The first time third-year Environmental Science student Zwena Gray stepped foot on the Bruce Trail, they had an idea – to hike the entirety of the footpath while highlighting their journey. Now, she has hiked all 900km of the Bruce Trail, and is sharing her experience to encourage diversity in hiking and outdoor exploration.
Originally from Detroit, Zwena says it was their interest in environmentalism that drew them to Trent University.
“The connection between land and the campus was a big appeal of Trent University. Being surrounded by nature provides me with a sense of being and reminds me why I aspire to do what I want to do,” says Zwena.
Active on campus as a member of Champlain College, president-elect of the Trent African and Caribbean Student Union (TACSU), and working with the Spiritual Affairs department, she still finds time to experience the outdoors, including as a member of the Trent Outdoors Club.

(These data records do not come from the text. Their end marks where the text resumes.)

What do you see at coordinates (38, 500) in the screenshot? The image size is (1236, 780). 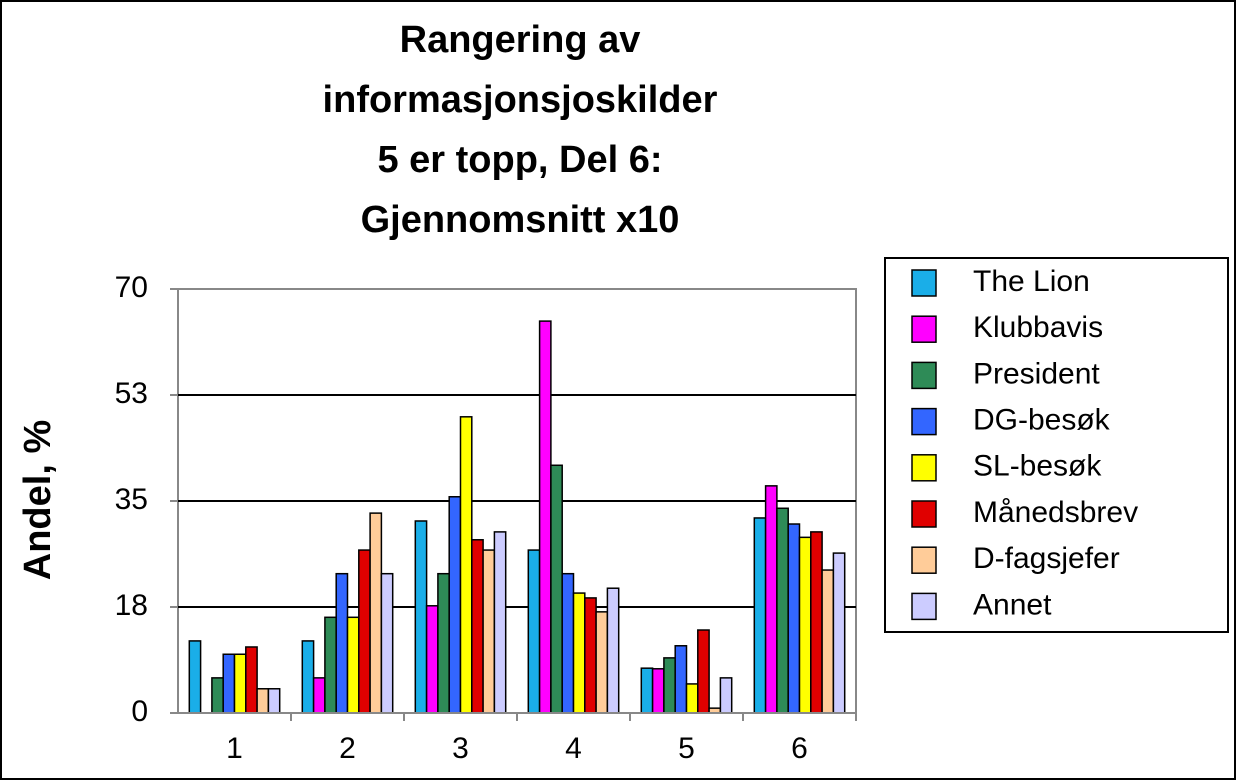 I see `y-axis-label: Andel, %` at bounding box center [38, 500]. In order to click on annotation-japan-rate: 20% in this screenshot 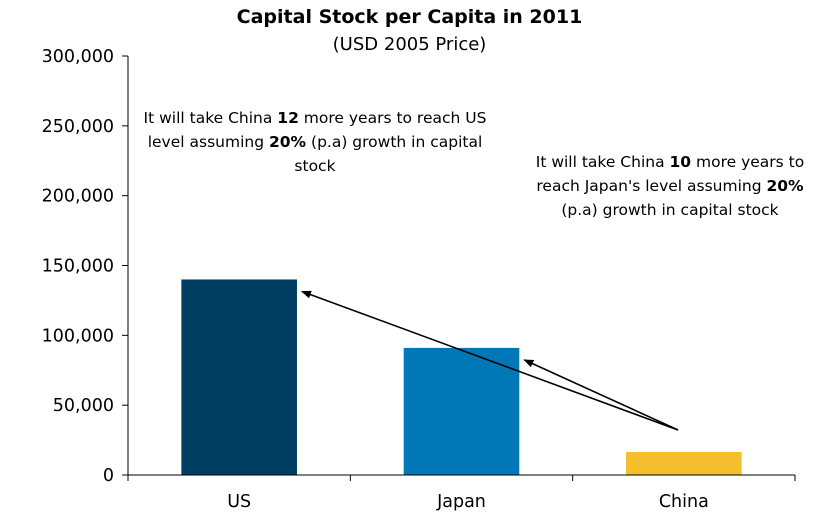, I will do `click(785, 186)`.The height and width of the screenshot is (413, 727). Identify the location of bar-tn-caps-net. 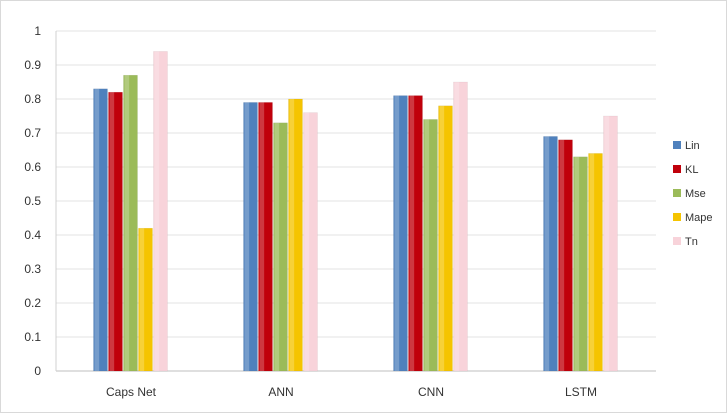
(160, 212).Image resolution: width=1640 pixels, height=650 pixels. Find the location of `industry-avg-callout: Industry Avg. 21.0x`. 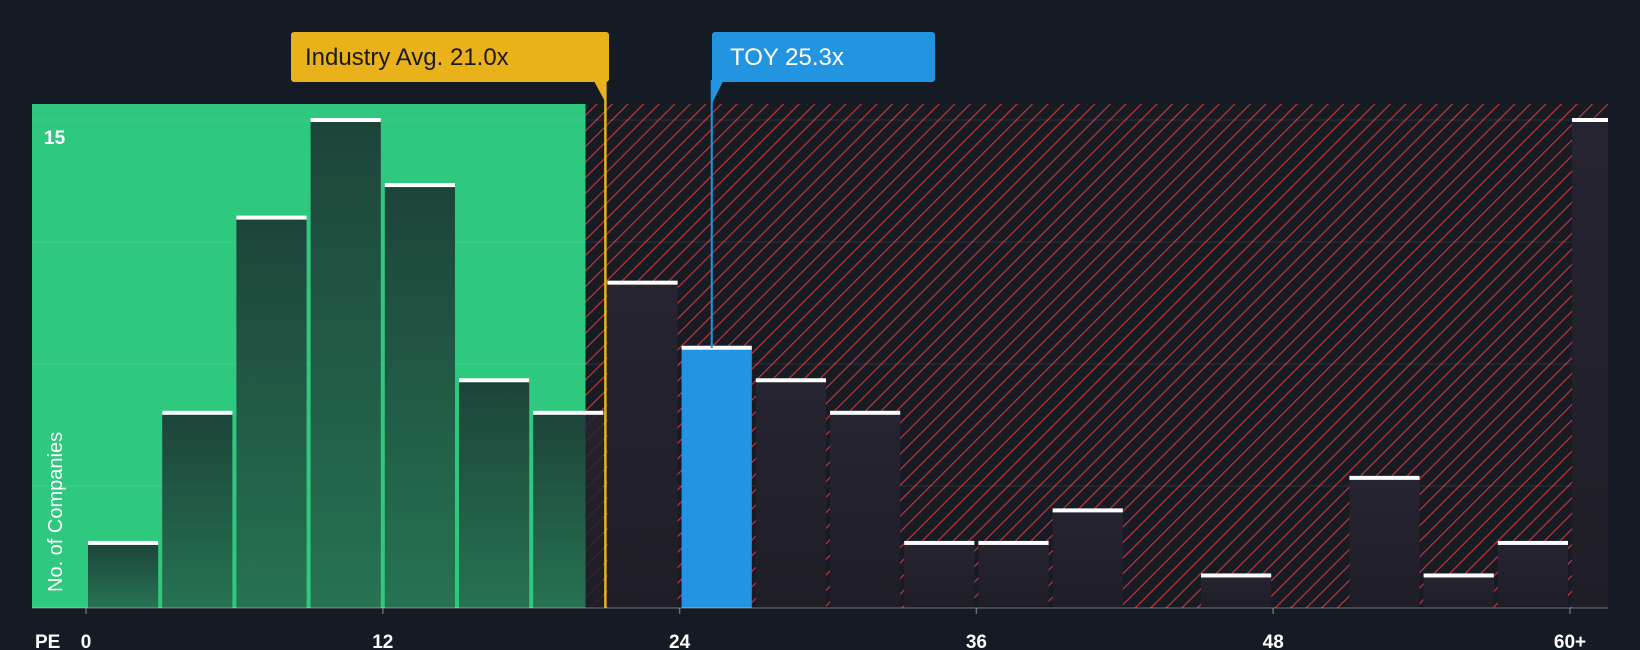

industry-avg-callout: Industry Avg. 21.0x is located at coordinates (450, 68).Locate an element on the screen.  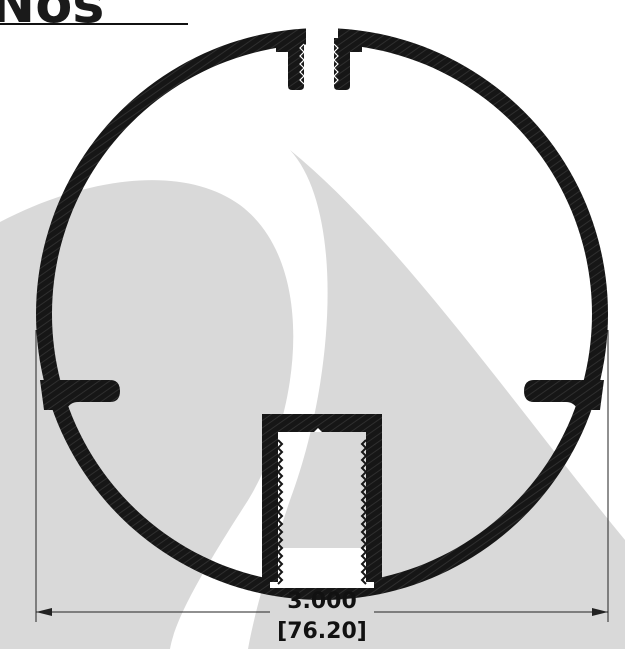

Upon moving to the area, Zwena discovered the Bruce Trail and was determined to explore it.
“I knew immediately I wanted to hike the entire 900km and use it as an opportunity to create a community around hiking and celebrating Black joy in the outdoors,” says Zwena.
The Bruce Trail runs northwest from the Niagara region to Tobermory, at the northern tip of the Bruce Peninsula. Zwena and her hiking partner did the trek as part of their project, Black on the Bruce, which aimed to highlight diversity in hiking and the outdoors. They also took time to learn about the history of the Trail.
“I want to showcase Black Joy in nature and encourage Black people to experience liberation and connection to the environment. Second, I want to highlight the history and heritage of the Bruce Trail by learning the history of its roots and role in the Underground Railroad. And third, I want to highlight the sustainability of the Bruce Trail.”
After 39-days, Zwena and her hiking partner finished the trek earlier this month, with support from the community and her friends from Trent who helped with preparations for the long journey.
“We are so thankful for the community of support behind the #BlackontheBruce project who have helped us prepare for the 900km hike,” says Zwena. “Together with friends, we spent hours dehydrating meals and packing clothing and gear for the hike.”
What’s next for Zwena?
Entering her fourth-year at Trent, Zwena says they are going to prepare for their future in the environmental sciences while being involved on campus as president of the TACSU.
“I hope to continue to expand on the tools in my toolbox throughout the rest of my time at Trent, along with being able to organize community events for Black students on campus.”
While they aren’t planning any more 900km hikes, Zwena says after graduation they will be looking for more opportunities to combine their background in environmental sciences with promoting diversity in the outdoors.
“Post-graduation I will be pursuing bigger and longer journeys in the outdoors accompanied with pursing my master's degree,” says Zwena.